Hi everyone. I’m Alex James (theracermaster on IRC) and I’m working on developing modules for Ghidra to assist with firmware reverse engineering as a part of GSoC 2019. Martin Roth and Raul Rangel are my mentors for this project; I would like to thank them for their support thus far.
Ghidra is an open-source software reverse engineering suite developed by the NSA, offering similar functionality to existing tools such as IDA Pro. My GSoC project aims to augment its functionality for firmware RE. This project will consist of three parts: a loader for PCI option ROMs, a loader for firmware images, and various scripts to assist with UEFI binary reverse engineering (importing common types, GUIDs, etc).
The source code for this project is available here.
During my first week, I started implementing the filesystem loader for PCI option ROMs. This allows option ROMs (and their enclosed images) to be loaded into Ghidra for analysis. So far, option ROMs containing uncompressed UEFI binaries can be successfully loaded as PE32+ executables in Ghidra.
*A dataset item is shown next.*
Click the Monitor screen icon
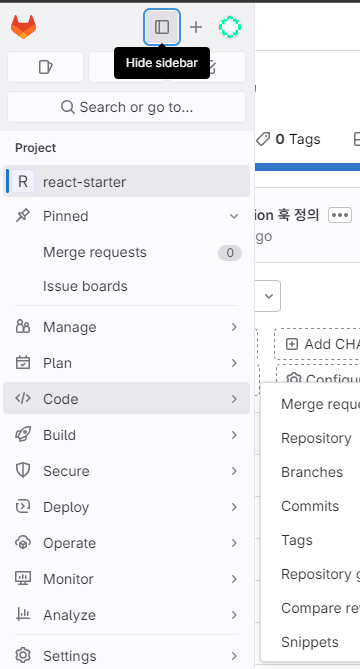 click(x=23, y=579)
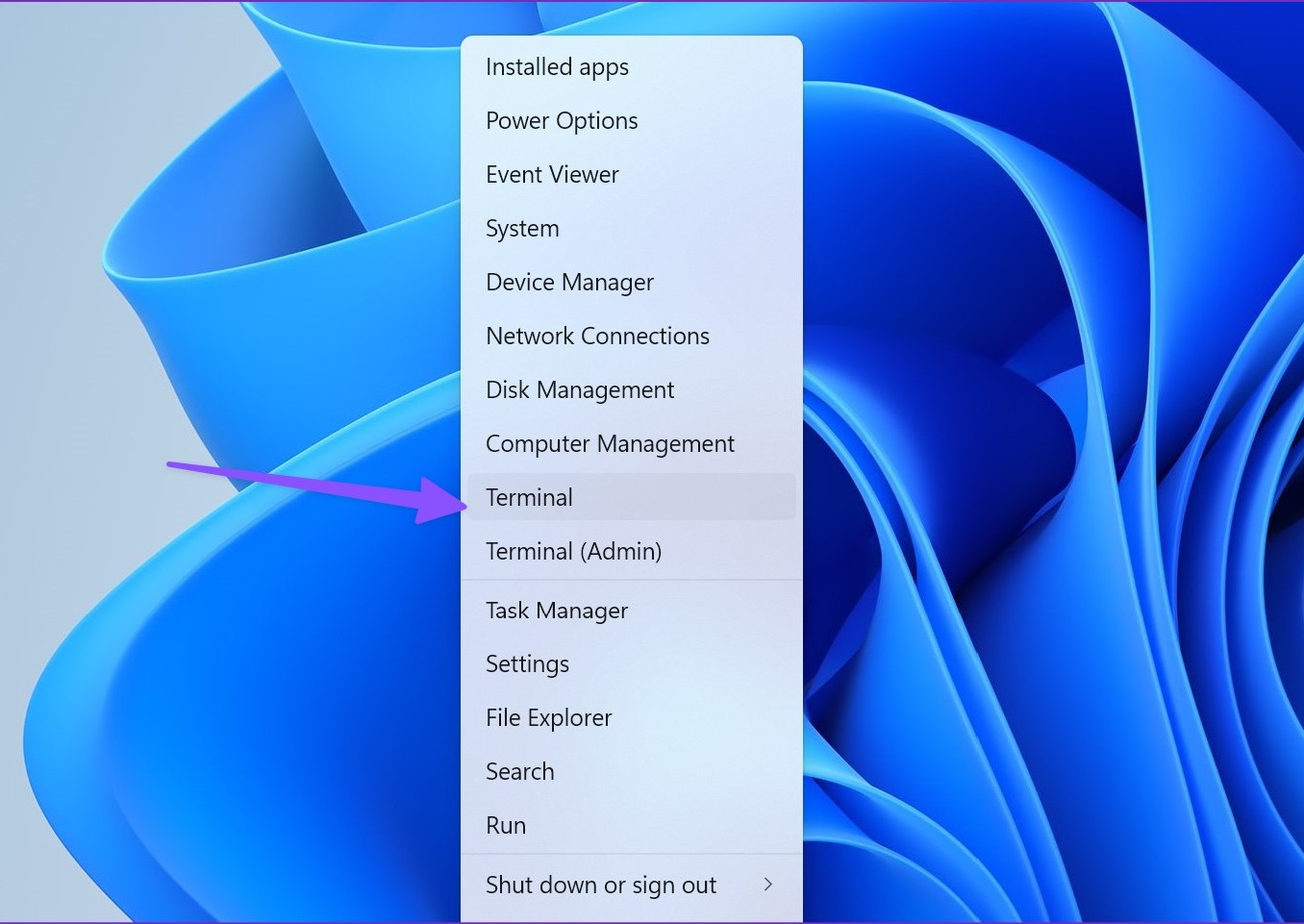Image resolution: width=1304 pixels, height=924 pixels.
Task: Launch Computer Management
Action: pyautogui.click(x=610, y=443)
The loader also calculates the entry point address for legacy x86 option ROMs.
Plans for this week
So far this week, I’ve worked on writing a simple JNI wrapper for the reference C implementation of the EFI decompressor from EDK2, and have used this to add support for compressed EFI images to the option ROM FS loader. Additionally, I plan on making further improvements to the option ROM loader for legacy option ROMs; while the entry point address is properly calculated, they still have to be manually imported as a raw binary.